PROVIDED INFORMATION section start

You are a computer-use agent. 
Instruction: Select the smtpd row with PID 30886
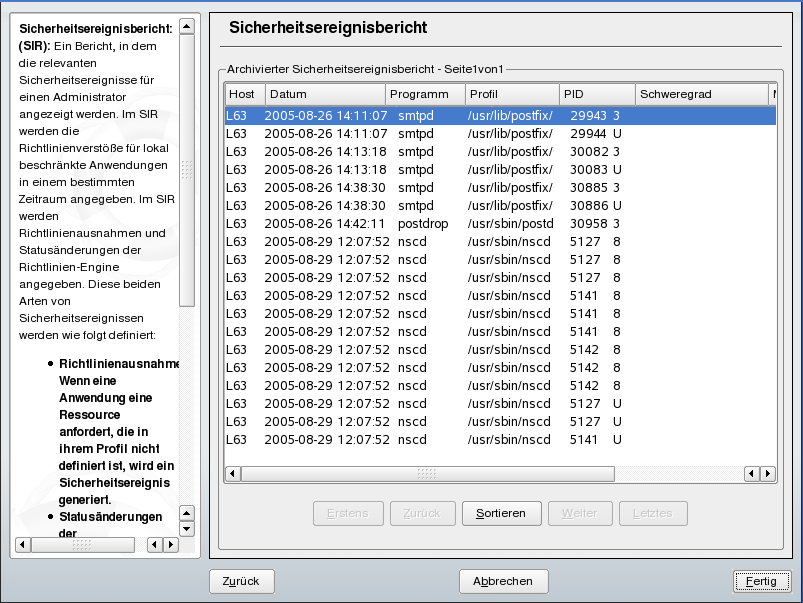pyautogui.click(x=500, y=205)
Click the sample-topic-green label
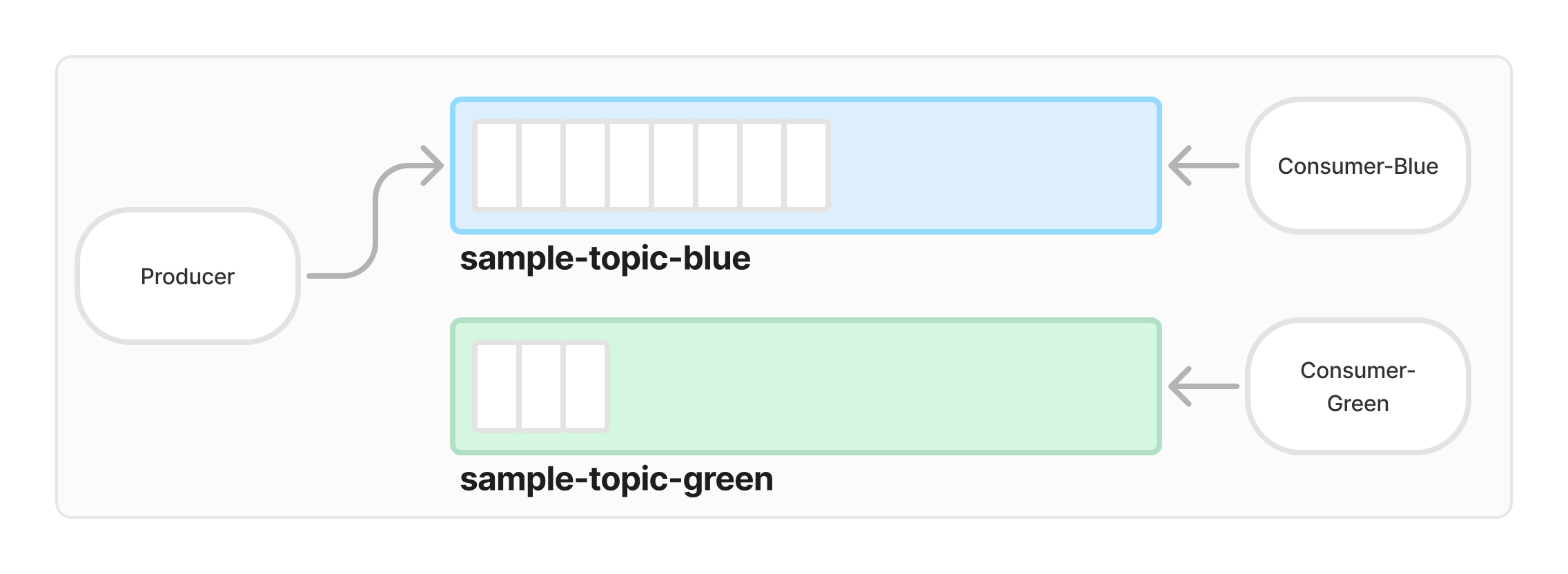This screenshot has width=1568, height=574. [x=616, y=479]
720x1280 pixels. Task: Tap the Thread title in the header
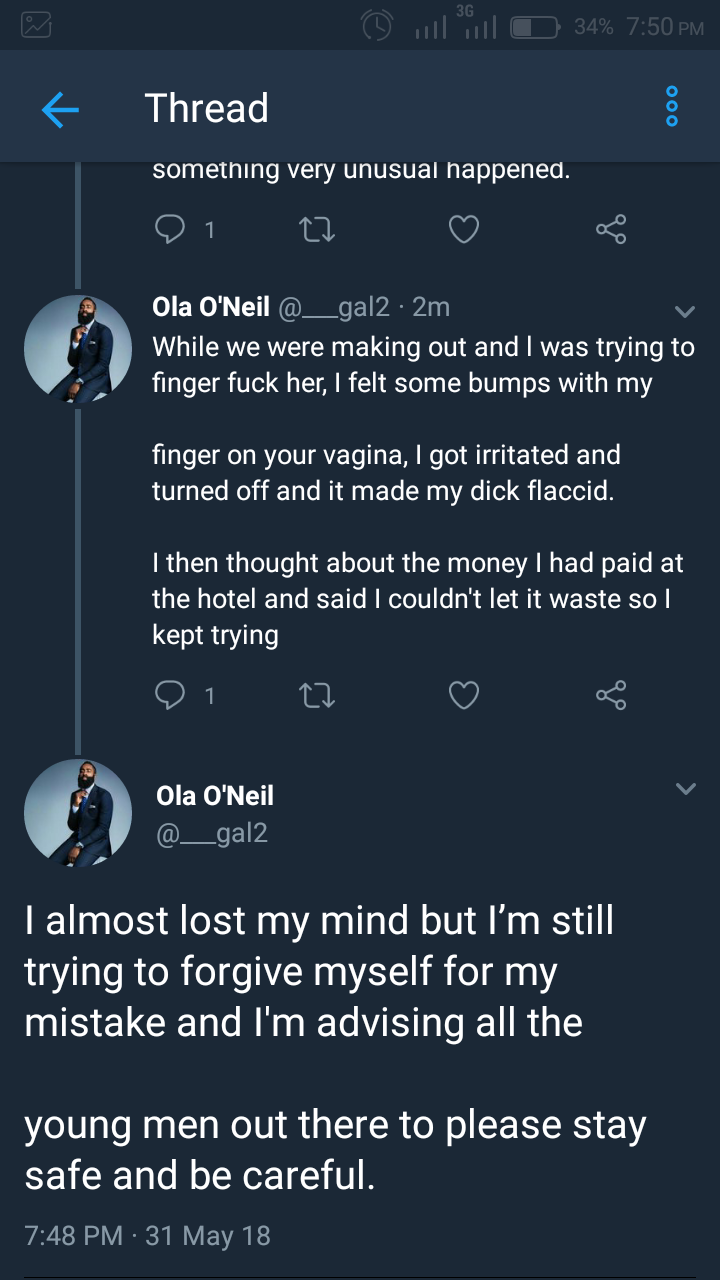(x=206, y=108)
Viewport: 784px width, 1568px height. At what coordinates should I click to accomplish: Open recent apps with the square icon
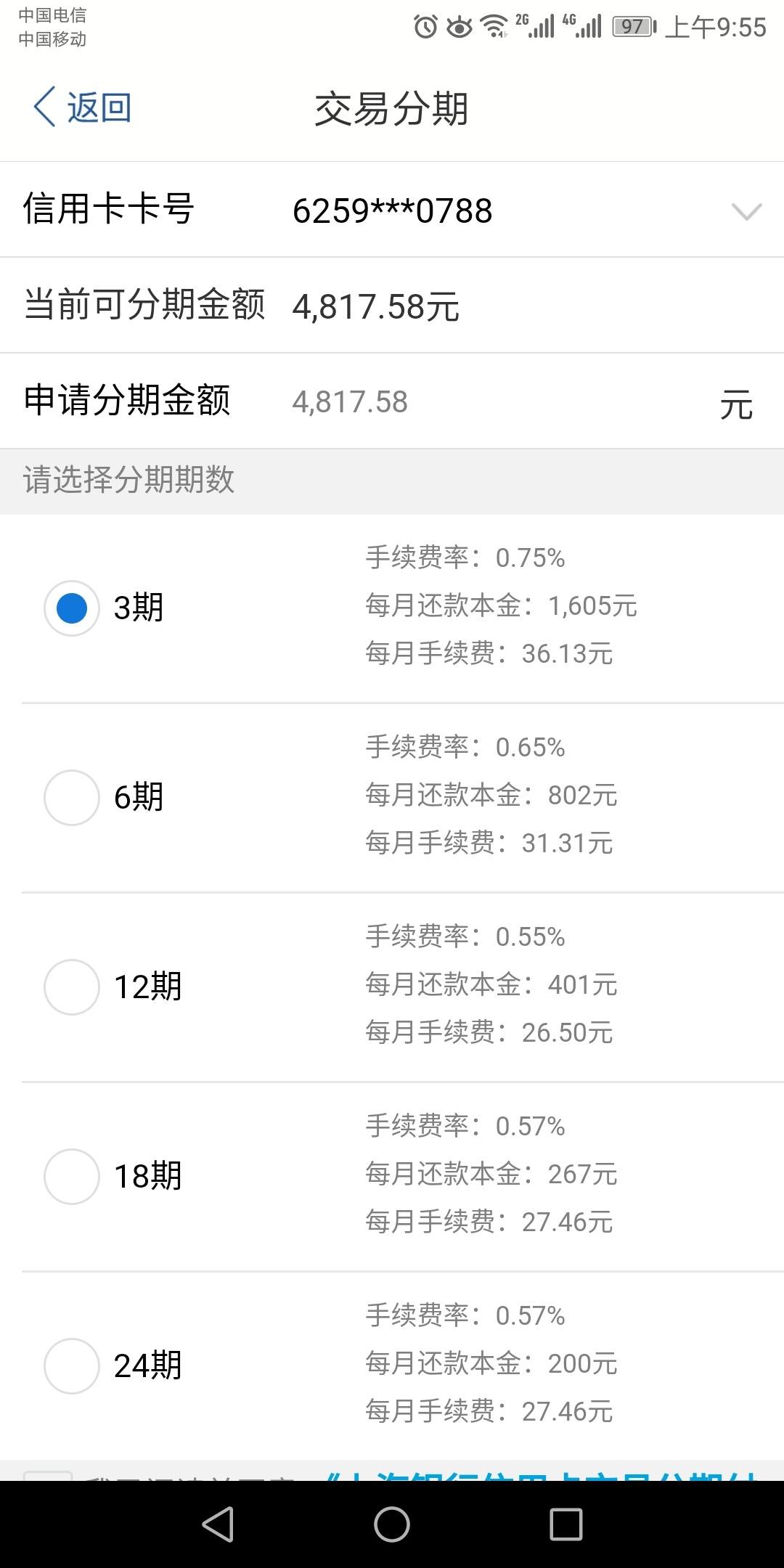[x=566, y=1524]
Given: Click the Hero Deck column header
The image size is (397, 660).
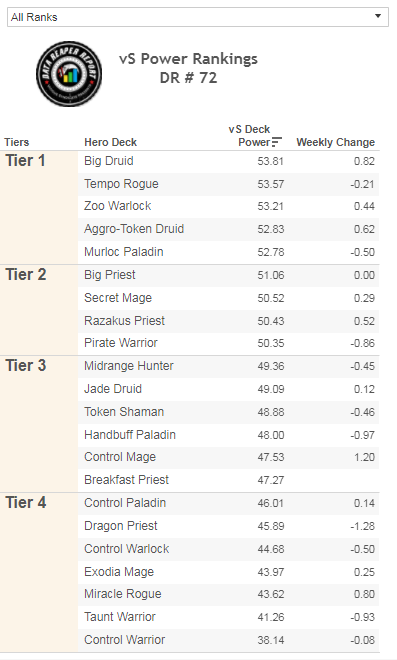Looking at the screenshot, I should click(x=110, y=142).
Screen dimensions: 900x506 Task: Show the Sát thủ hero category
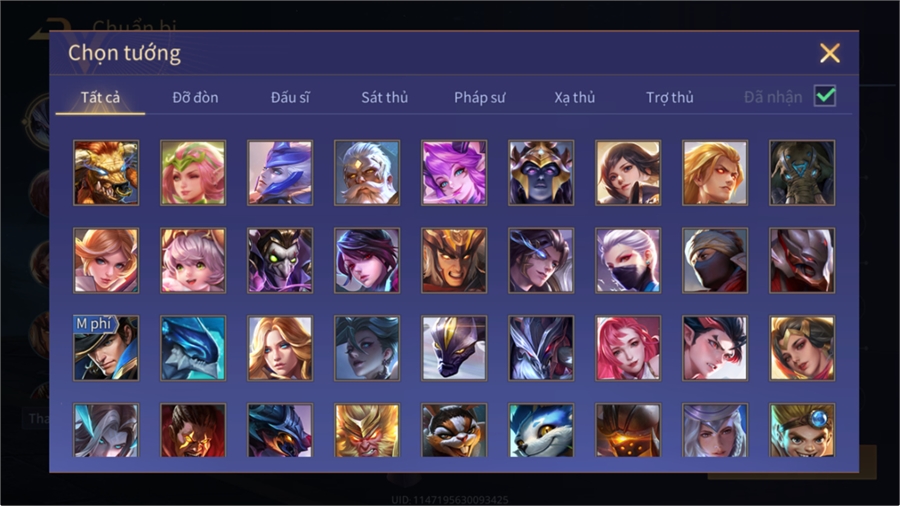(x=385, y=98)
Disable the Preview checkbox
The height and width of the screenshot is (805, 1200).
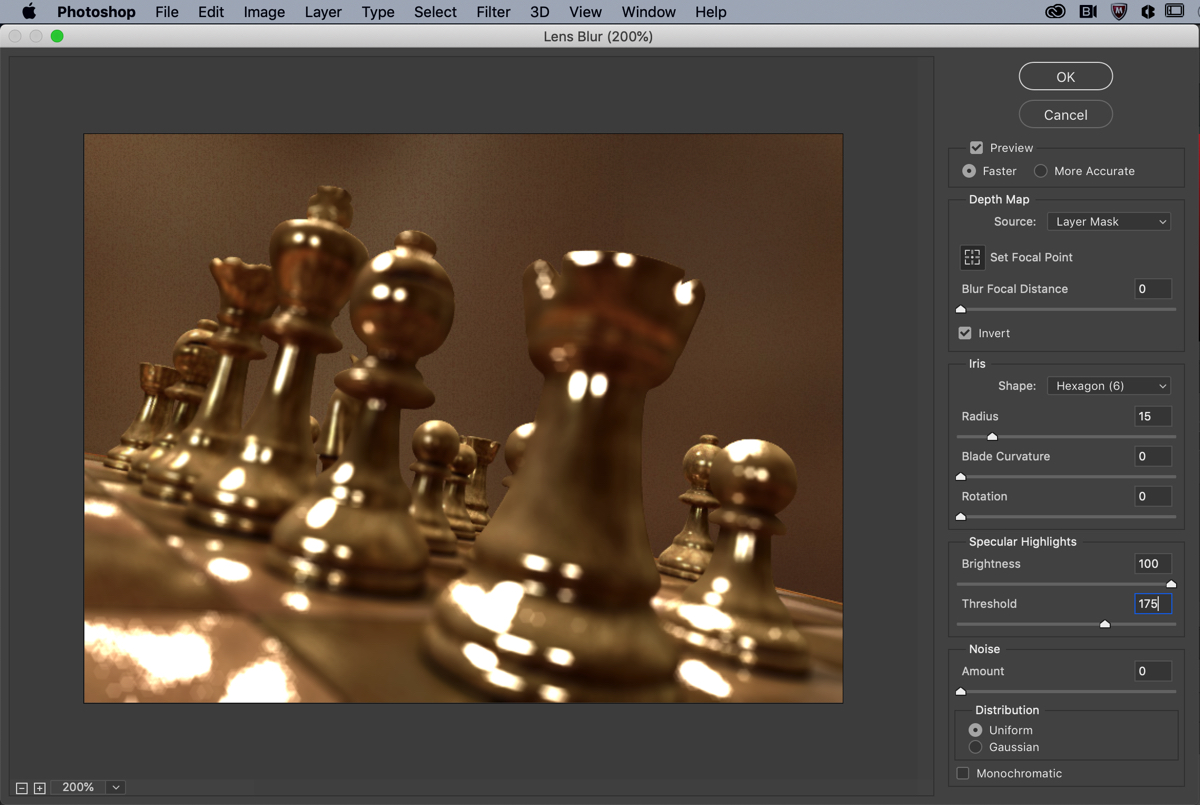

PROVIDED INFORMATION section end

- **WHAT IS EXPECTED**
Nothing but the lines from the one that contains "Viewport: 784px width, 1568px" through the last line of the material should be written out, exactly. Omit pictures.

- **ANSWER SPACE**
Viewport: 784px width, 1568px height. At what coordinates should I click to accomplish: Open recent apps with the square icon
[x=566, y=1524]
Given: Click the Hero Deck column header
The image size is (397, 660).
Looking at the screenshot, I should click(x=110, y=142).
Screen dimensions: 900x506 Task: Show the Sát thủ hero category
(x=385, y=98)
Disable the Preview checkbox
The height and width of the screenshot is (805, 1200).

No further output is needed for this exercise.